EXERCISE INSTRUCTIONS
Below are the entries. Transcribe exactly the lines from the one with "Go to Правила in the top menu" through the one with "980x526 pixels.", ends included, and leave out all others.

^^^^^^^^

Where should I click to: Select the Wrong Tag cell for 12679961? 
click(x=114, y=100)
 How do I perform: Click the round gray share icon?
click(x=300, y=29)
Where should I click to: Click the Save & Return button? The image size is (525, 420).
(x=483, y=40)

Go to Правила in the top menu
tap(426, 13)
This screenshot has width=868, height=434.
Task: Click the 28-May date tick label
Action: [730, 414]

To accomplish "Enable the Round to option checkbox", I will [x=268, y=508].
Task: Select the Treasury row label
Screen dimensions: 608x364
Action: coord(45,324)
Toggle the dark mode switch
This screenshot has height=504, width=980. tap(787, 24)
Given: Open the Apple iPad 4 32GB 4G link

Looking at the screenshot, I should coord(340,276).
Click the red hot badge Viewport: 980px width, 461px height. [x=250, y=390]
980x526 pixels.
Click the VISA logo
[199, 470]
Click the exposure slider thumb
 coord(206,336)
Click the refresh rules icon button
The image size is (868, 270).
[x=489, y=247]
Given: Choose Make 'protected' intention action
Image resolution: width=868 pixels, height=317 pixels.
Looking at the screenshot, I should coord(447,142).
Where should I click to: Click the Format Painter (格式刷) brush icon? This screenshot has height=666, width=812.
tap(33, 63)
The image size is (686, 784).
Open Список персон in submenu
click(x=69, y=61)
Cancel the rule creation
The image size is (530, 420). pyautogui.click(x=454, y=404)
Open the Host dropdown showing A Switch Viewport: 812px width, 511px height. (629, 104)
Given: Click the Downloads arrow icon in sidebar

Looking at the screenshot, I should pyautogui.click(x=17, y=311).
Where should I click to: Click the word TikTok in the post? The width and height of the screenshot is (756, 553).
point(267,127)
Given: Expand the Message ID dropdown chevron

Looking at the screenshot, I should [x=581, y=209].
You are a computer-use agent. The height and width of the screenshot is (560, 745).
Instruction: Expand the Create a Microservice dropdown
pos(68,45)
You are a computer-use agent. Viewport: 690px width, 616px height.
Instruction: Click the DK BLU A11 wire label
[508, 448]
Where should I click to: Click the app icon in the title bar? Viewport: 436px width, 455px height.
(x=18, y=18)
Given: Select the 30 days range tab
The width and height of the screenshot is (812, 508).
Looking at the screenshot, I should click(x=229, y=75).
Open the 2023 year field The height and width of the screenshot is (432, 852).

^^^^^^^^

YOUR SOLUTION
Go to Правила in the top menu
tap(426, 13)
This screenshot has width=868, height=434.
Task: Click the 28-May date tick label
Action: [730, 414]

To accomplish "Enable the Round to option checkbox", I will [x=268, y=508].
Task: Select the Treasury row label
Screen dimensions: 608x364
Action: coord(45,324)
Toggle the dark mode switch
This screenshot has height=504, width=980. tap(787, 24)
Given: Open the Apple iPad 4 32GB 4G link

Looking at the screenshot, I should coord(340,276).
Click the red hot badge Viewport: 980px width, 461px height. [x=250, y=390]
980x526 pixels.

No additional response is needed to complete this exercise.